▶ **Activity**: Determine how many lines below contain the word "Zeugen", then state only that figure.

Collected data entries:
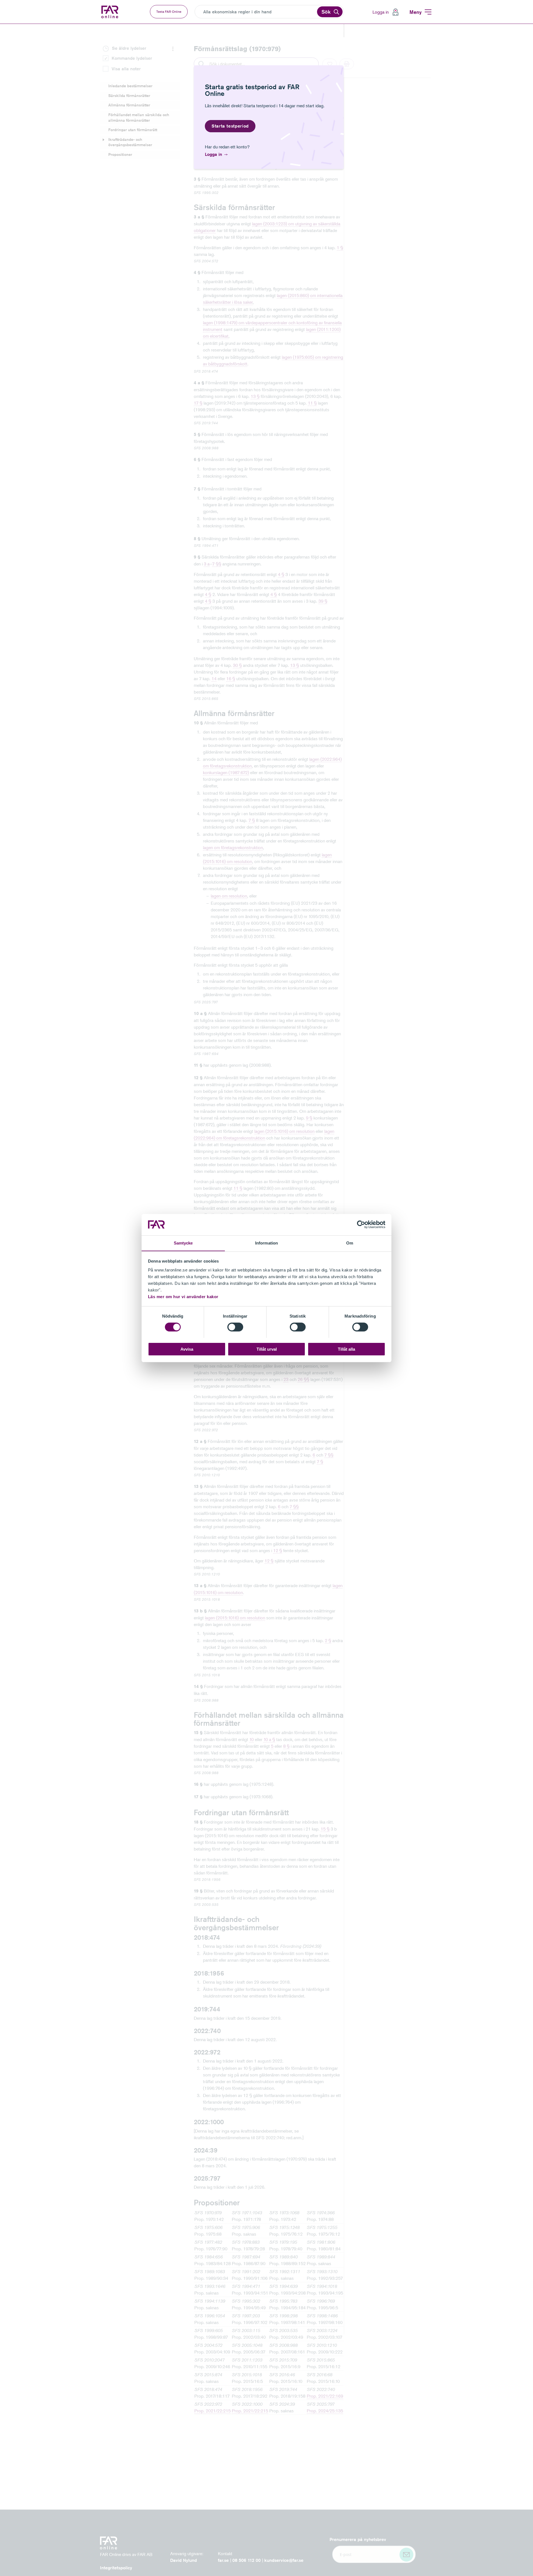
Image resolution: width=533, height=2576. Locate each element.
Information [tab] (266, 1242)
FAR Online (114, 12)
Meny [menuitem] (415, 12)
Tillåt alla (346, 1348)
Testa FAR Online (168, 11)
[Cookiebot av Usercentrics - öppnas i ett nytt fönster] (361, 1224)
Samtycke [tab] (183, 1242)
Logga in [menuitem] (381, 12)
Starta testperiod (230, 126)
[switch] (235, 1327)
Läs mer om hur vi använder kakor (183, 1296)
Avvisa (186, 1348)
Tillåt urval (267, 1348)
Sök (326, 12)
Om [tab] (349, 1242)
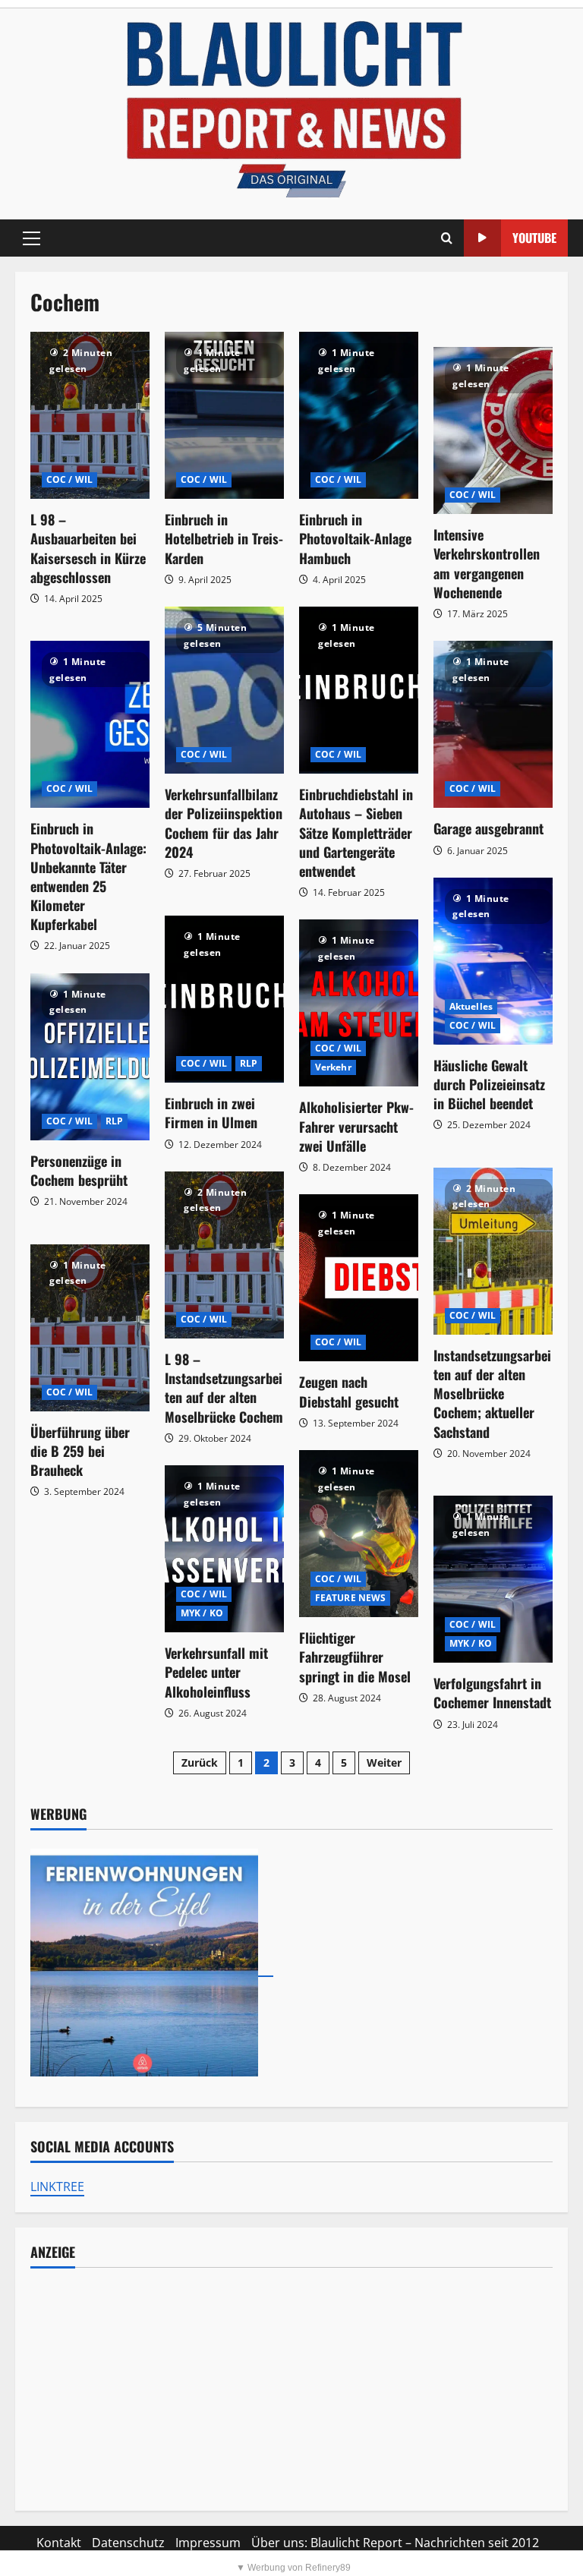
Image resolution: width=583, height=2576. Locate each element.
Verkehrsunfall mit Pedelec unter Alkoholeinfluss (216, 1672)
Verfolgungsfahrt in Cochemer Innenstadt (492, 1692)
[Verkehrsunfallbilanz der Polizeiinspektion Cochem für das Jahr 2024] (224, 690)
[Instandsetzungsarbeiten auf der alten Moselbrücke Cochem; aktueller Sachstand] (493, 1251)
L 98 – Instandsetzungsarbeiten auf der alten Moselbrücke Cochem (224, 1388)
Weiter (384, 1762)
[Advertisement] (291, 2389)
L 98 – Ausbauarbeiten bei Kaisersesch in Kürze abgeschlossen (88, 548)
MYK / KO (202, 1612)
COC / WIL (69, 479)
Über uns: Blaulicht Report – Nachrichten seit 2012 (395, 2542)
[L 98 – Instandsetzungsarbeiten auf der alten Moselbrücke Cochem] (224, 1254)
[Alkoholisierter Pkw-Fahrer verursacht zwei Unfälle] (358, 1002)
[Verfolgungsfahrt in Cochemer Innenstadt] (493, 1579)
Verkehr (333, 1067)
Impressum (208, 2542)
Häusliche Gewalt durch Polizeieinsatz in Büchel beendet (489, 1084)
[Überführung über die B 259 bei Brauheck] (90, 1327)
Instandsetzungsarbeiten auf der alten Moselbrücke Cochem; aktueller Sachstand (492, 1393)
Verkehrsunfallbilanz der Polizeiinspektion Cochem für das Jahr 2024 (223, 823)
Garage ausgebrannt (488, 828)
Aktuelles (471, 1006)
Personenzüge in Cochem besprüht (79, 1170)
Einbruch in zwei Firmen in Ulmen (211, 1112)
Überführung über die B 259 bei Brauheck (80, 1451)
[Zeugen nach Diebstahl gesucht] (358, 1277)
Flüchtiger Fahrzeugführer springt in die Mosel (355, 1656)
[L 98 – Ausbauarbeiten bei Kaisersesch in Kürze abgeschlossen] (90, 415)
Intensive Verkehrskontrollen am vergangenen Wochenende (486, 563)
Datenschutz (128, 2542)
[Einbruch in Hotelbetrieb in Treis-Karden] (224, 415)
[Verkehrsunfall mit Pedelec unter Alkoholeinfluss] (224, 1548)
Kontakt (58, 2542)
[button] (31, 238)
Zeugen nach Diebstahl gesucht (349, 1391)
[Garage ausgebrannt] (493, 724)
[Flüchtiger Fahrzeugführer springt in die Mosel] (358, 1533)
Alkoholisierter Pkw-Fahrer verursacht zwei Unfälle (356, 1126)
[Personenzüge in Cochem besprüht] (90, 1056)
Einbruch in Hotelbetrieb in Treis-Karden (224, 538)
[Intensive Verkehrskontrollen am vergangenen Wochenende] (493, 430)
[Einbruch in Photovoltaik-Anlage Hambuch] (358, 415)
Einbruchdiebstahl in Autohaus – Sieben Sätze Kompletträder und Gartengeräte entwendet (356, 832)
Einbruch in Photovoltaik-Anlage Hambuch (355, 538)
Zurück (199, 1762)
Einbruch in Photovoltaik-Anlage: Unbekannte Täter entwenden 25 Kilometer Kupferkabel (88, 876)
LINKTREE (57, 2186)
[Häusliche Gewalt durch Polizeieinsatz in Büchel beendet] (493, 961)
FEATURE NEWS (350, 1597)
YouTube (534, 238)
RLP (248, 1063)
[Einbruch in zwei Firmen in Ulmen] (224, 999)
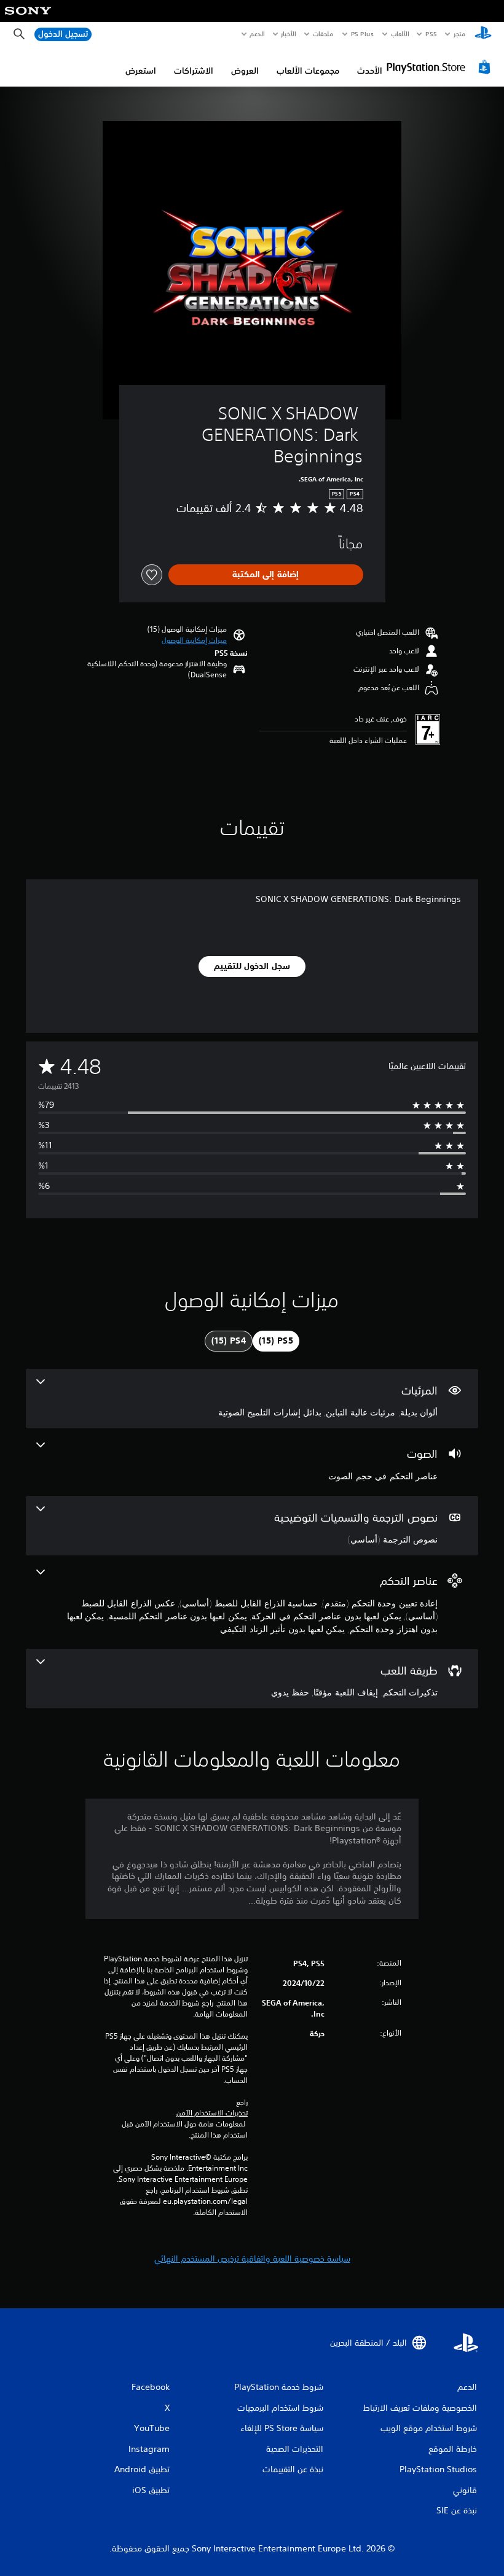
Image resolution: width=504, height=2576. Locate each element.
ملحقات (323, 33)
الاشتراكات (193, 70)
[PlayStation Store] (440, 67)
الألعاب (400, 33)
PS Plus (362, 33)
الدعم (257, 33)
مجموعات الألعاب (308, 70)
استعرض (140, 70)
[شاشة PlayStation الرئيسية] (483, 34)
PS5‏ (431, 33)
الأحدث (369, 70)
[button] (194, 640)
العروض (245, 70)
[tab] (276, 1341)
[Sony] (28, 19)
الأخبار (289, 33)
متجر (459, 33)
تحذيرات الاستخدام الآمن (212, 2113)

▶ **Exercise response**: 2